According to media reports, families in El Salvador, Guatemala and Honduras are caught between two deadly groups. On one side are such gangs like the Mara Salvatrucha (the MS-13 that Trump has been telling doomsday stories about) and, on the other side, are the police, specifically the anti-gang task forces.
The police are said to indiscriminately round up young men in poor areas, in the government’s efforts to contain the gangs. If this reminds you of the tokhang in the early months of Duterte’s war on drugs, you wouldn’t be wrong. Indeed, so many bloody crimes are committed by the authorities in the name of “restoring peace and order.”
On the other hand, it is said that the Central American gangs have become so pervasive and powerful that the police and government authorities privately admit that they are no match for the criminals. These gangs are constantly recruiting boys and forcing them into lives of crime or are making sex slaves of young girls.
The Atlantic article relates how, in countries like El Salvador and Honduras, “parents living in what are popularly known as ‘red zones’—usually communities plagued by gangs—have to spend hard-earned money on private transport or after-school programs to avoid their kids coming into contact with criminal groups.”
The article quotes the parents: “It’s really complicated for us [the parents] … because we need to work more hours to pay for the security of our children and also spend enough time at home to talk with them and make sure they are not hanging out with the wrong people.”

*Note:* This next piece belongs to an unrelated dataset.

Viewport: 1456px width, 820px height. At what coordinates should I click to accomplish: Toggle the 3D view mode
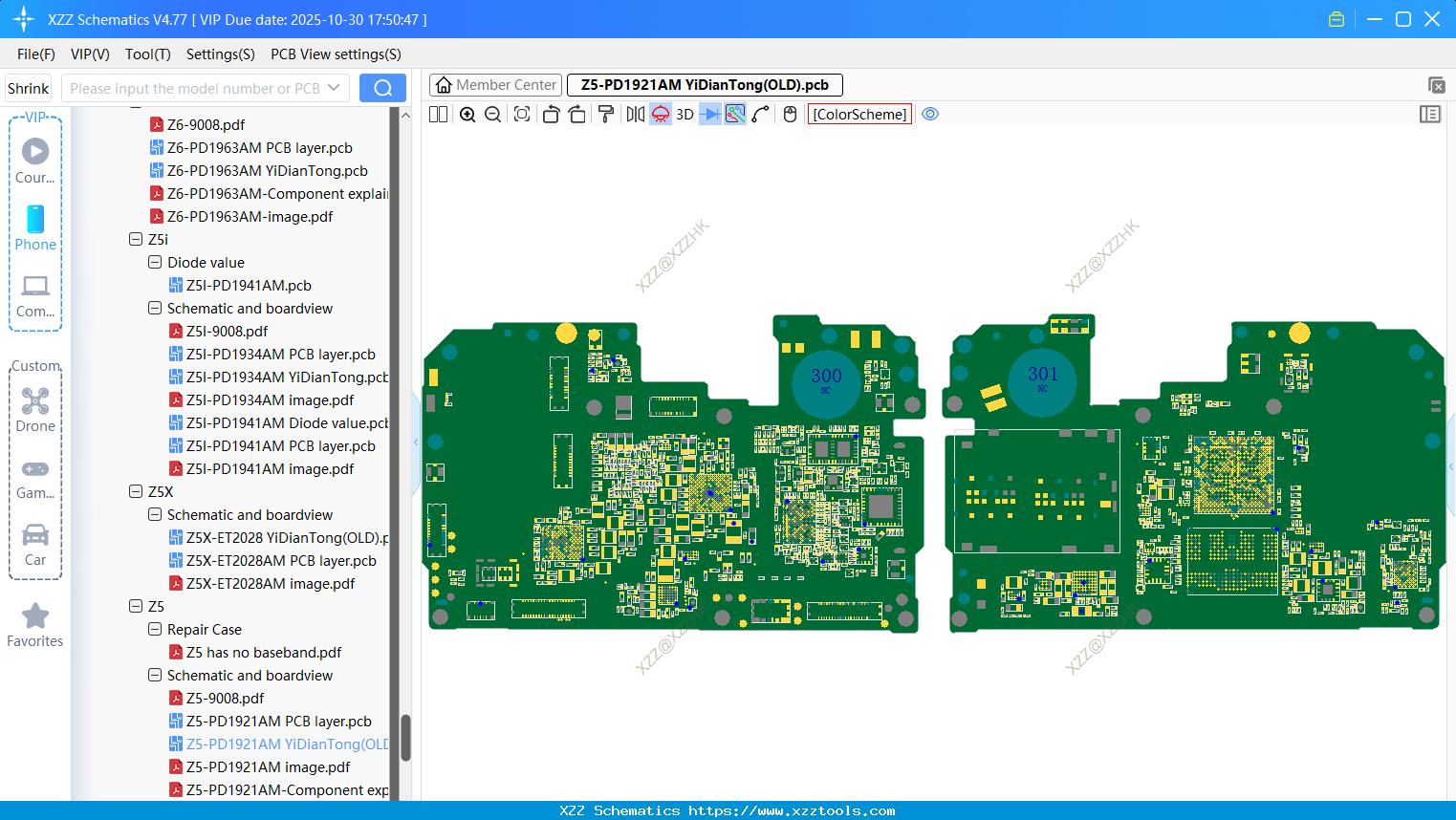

“In El Salvador,” the article continues, “where there are around 65 thousand active gang members, with a social support base of half a million people, boys from 12 years up are prime targets for recruitment. Girls can also be targeted at an early age, either to be sexually abused or to become gang members. The eventual fate of a girl—whether she is left alone, harassed into joining the gang, or forced into becoming a sex slave—depends entirely on the local leaders, or palabreros, who run the local cells or clicas (cliques) of the two largest gangs, MS-13 and Barrio 18.”
In sum, we Filipinos are so much better off, in spite of our meager means and in spite of official corruption and incompetence, than the unfortunates in Central America — and in other parts of the world. I once wrote in a documentary script that the Philippines is so rich in natural resources that if we throw a net into the sea, we will catch a fish, and if we stick a seedling into the soil, we will grow food to eat. We just need to use our head, work hard and (as I said in an earlier column) be willing to plant kamote.
In other words, we don’t need to be able to walk on water.
Comparing the plight of our fellow Filipinos to that of the people in Central America, I am reminded of a saying I chanced upon in Cursillo: “I complained because I had no shoes…until I saw a man who had no feet.”